## Exercise description
Please continue the passage on laboratory measures of pleasant emotion and reward motivation, picking up right after its final sentence.

Laboratory-based assessments typically instruct subjects to rate pleasant emotion when exposed to a variety of evocative stimuli, including complex pictures, faces, sounds, words, and food [8-10,12]. Patients with schizophrenia displayed consistently high levels of internal consistency in these laboratory-based assessments of pleasant emotions [29]. The effort-expenditure for rewards task involves making choices between easy and hard tasks that can bring different amount of potential rewards [30]. The effort-expenditure for rewards task objectively measures the reward motivation and effort-based decision-making in humans.

## Provided data
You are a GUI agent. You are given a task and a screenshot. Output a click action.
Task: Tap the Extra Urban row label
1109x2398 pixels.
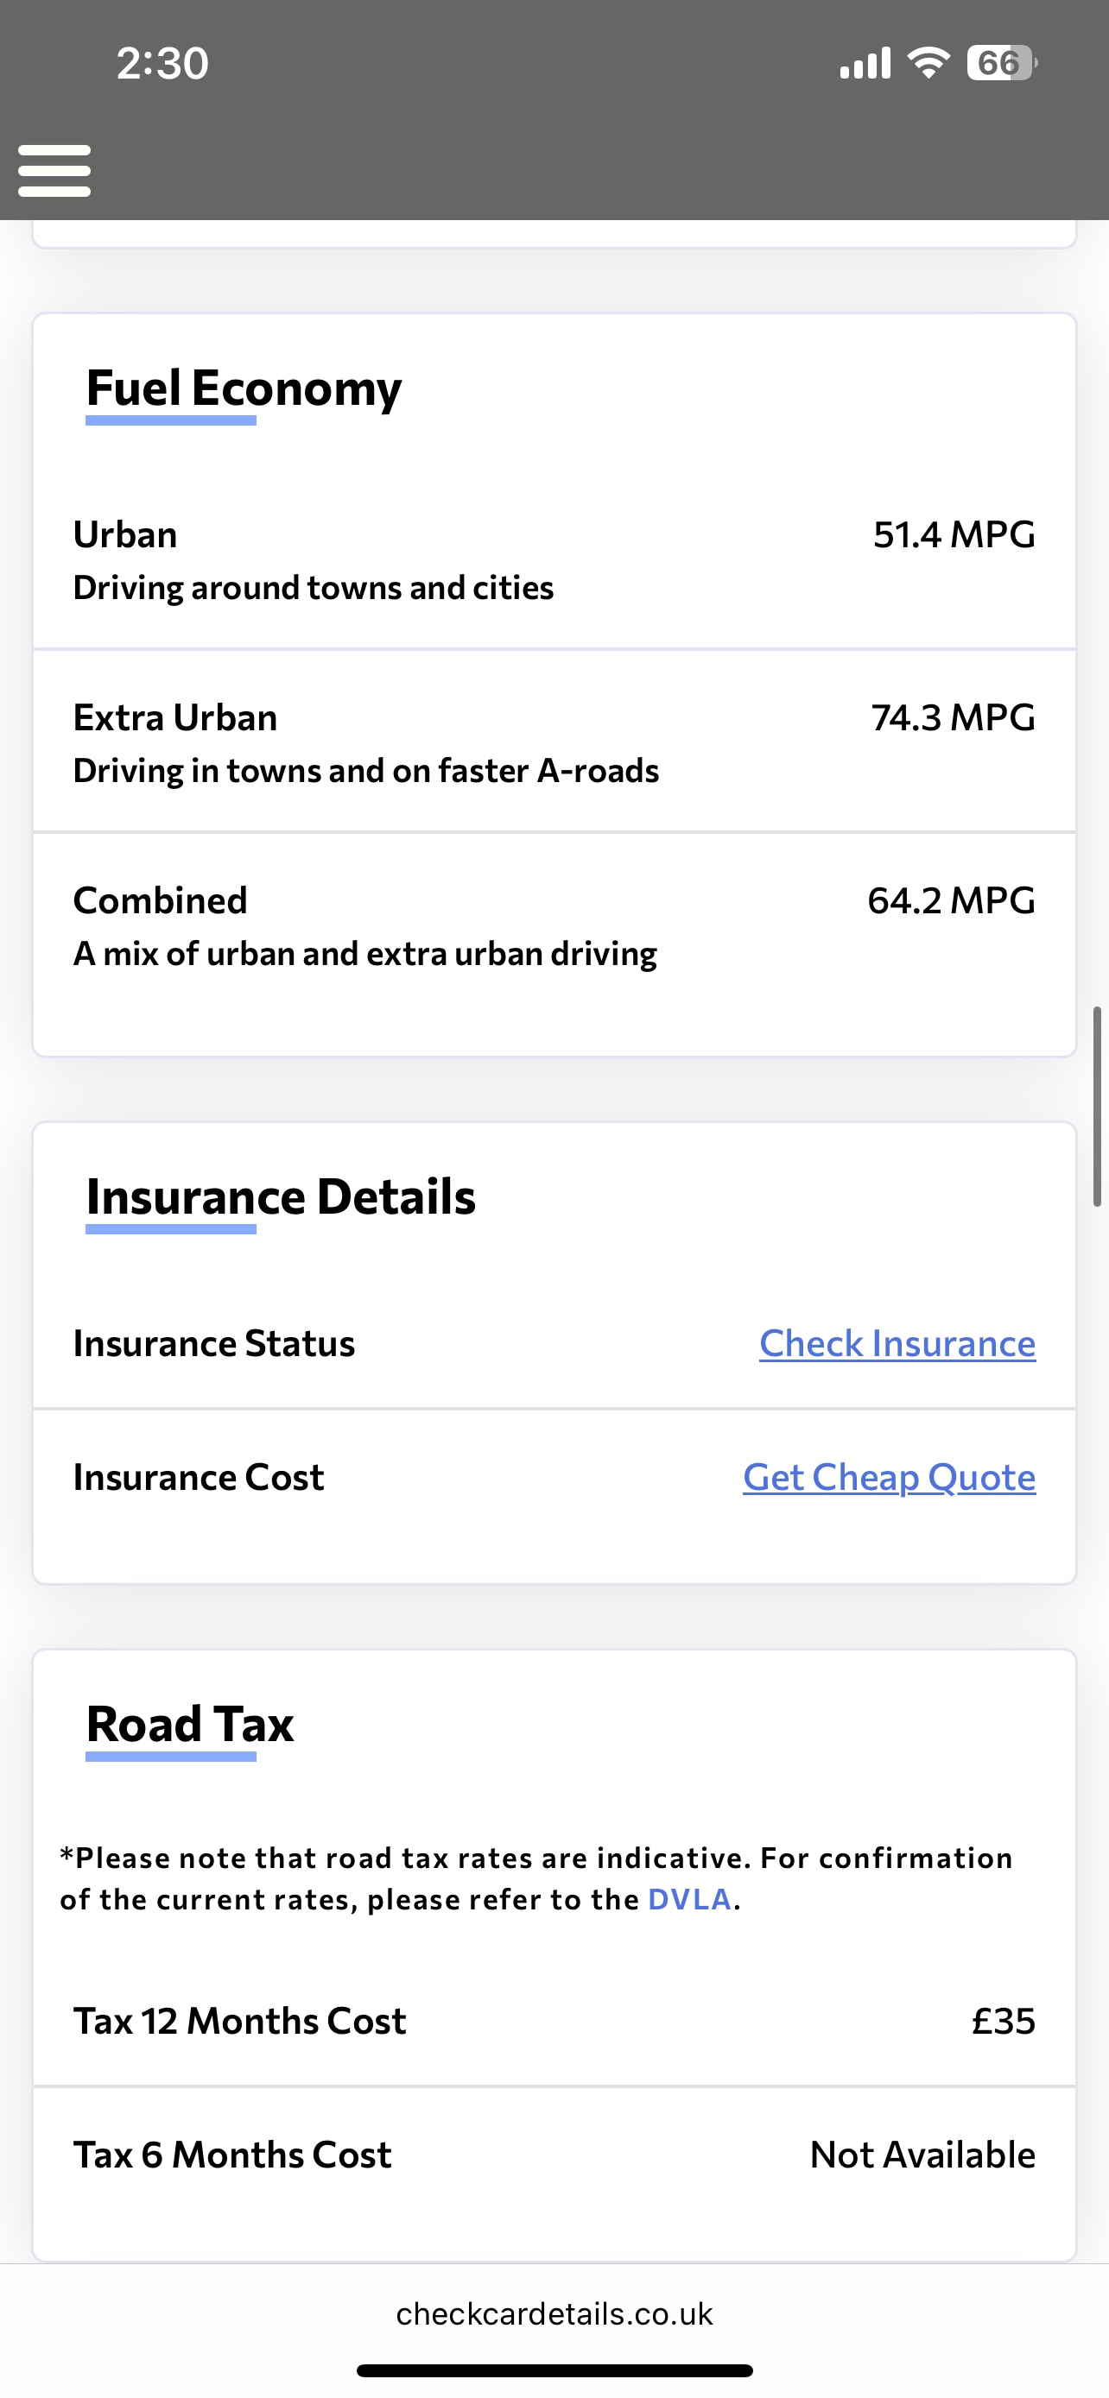tap(175, 718)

## Response area
Similarities between Items of Anhedonia and Amotivation in Assessment Tools
Researches have outlined the similarities in assessing items between anhedonia and amotivation, and identified difficulties in separating the two as distinct symptoms. A previous review [29] has established that both the anhedonia and amotivation subscale ratings overlap in regards to their incorporation of the frequency of certain activities such as hygiene and work-related activities, as well as the surveying of subjective emotional and physical experiences. Both of these scales measure the level of interest and productive community functioning, thus demonstrating a need for a clearer distinction between the two terms. Treadway and Zald have argued that there are two aspects of anhedonia, the “motivational” and “consummatory” anhedonia, yet the current underspecified definition of anhedonia integrates these two aspects as one [31]. Further confusion arises considering the fact that patients with schizophrenia tend to show decreases in anticipatory pleasure rather than consummatory pleasure [13], implying that their diminished anticipatory pleasure arises not from deficiency in the pleasure functions themselves but in their undervaluing of future benefits. Based on this evidence, Foussias and Remington have claimed that patients with schizophrenia do not have a hedonic deficit in the strictest sense and instead experience amotivation rather than anhedonia [2].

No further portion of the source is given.